### Document passage
****************

Prototyping vs. Production

Well-intentioned reuse of existing tools may make scaling more difficult.

As a system starts to show promise of utility, ambitions turn from small demos to practical codes, and scale difficulties begin to show up. An initially attractive system foundation may have other properties which exact a relatively large cost in comparison to the expected benefits. One must consider these benefits carefully; engineering for scale may require paying higher costs during the early stages of development.

As an example, we built Sinapse on top of a symbolic mathematical system, Mathematica (MMa), because it had several attractive properties from a prototyping point of view. It provided a single program development environment which contained considerable built-in knowledge useful for manipulating symbolic (algebraic and differential) equations, a procedural programming language, and a transformation system for free. It promised portability of the result because MMa ran on several platforms, and it was interactive, which eased debugging by making inspection simpler. Early versions of Sinapse benefited because the availability of these mechanisms made it easier to prototype parts of the system, thereby selling the system concept via small demos.

****************

### Task objective
Restate word for word the part of the passage on prototyping versus production that opens with the words containing "As an example, we" and closes with "via small demos.". You will not need the listing for this work.

### Source material
****************

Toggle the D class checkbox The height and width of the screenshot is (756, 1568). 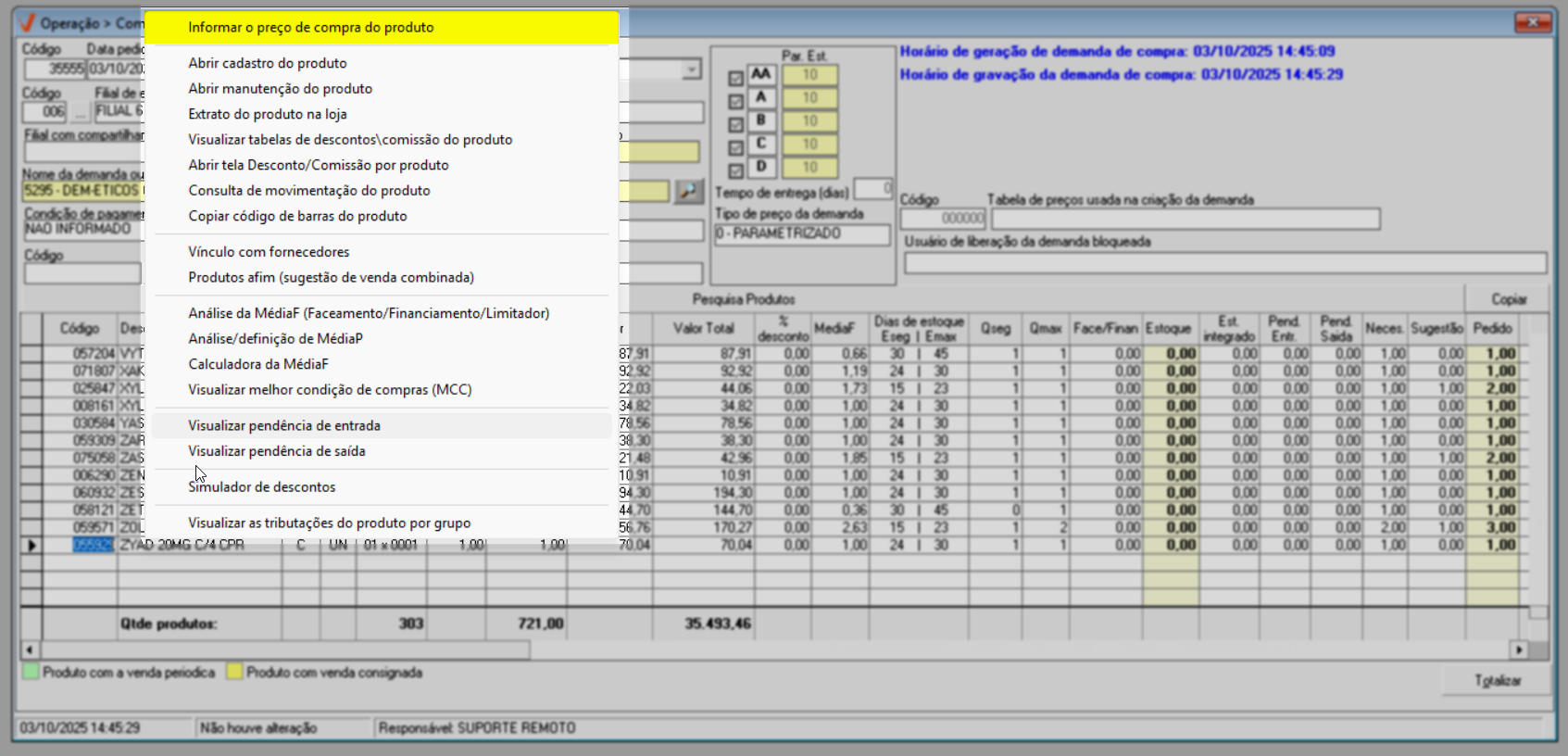(x=736, y=171)
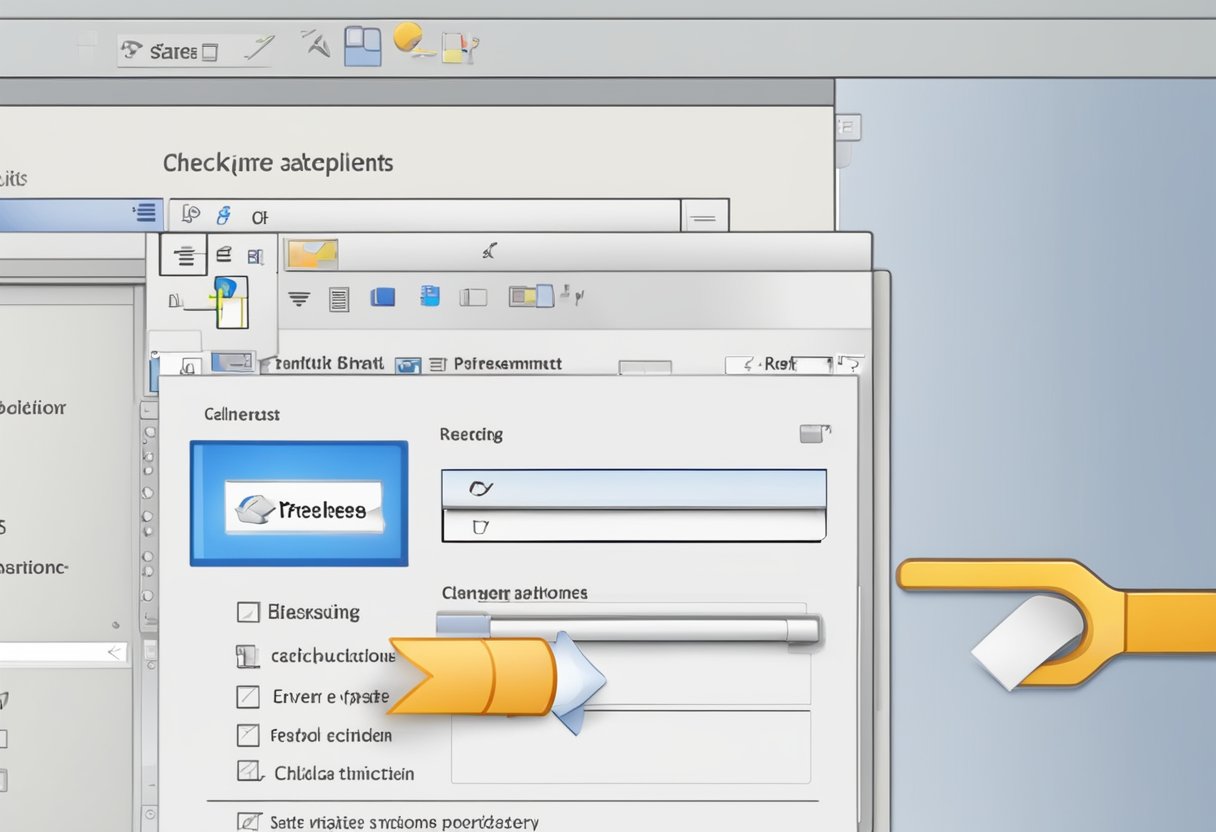Click the Clanuem aathomes slider track

(x=630, y=628)
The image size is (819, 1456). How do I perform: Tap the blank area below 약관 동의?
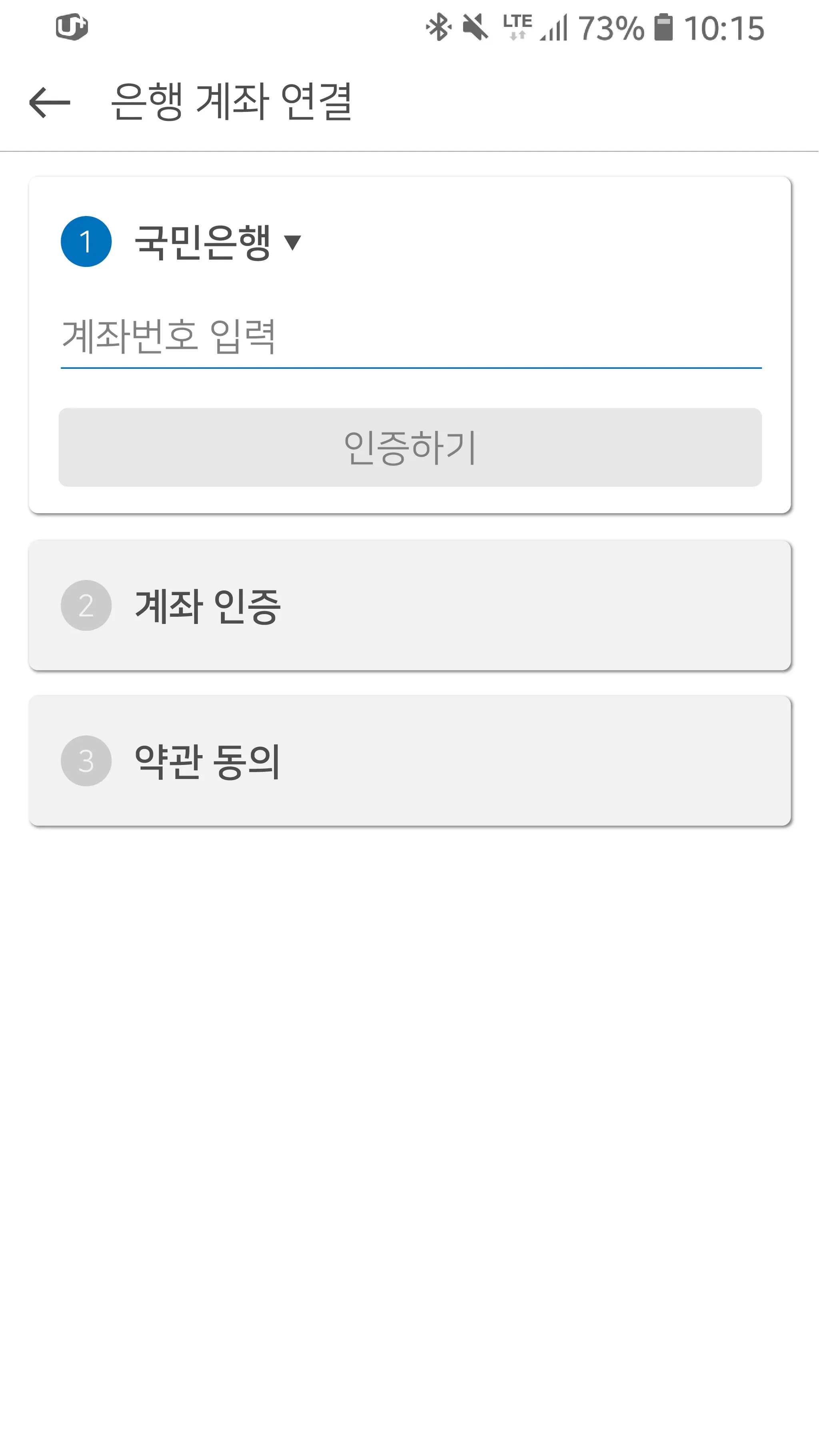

****************

### Exercise output
As an example, we built Sinapse on top of a symbolic mathematical system, Mathematica (MMa), because it had several attractive properties from a prototyping point of view. It provided a single program development environment which contained considerable built-in knowledge useful for manipulating symbolic (algebraic and differential) equations, a procedural programming language, and a transformation system for free. It promised portability of the result because MMa ran on several platforms, and it was interactive, which eased debugging by making inspection simpler. Early versions of Sinapse benefited because the availability of these mechanisms made it easier to prototype parts of the system, thereby selling the system concept via small demos.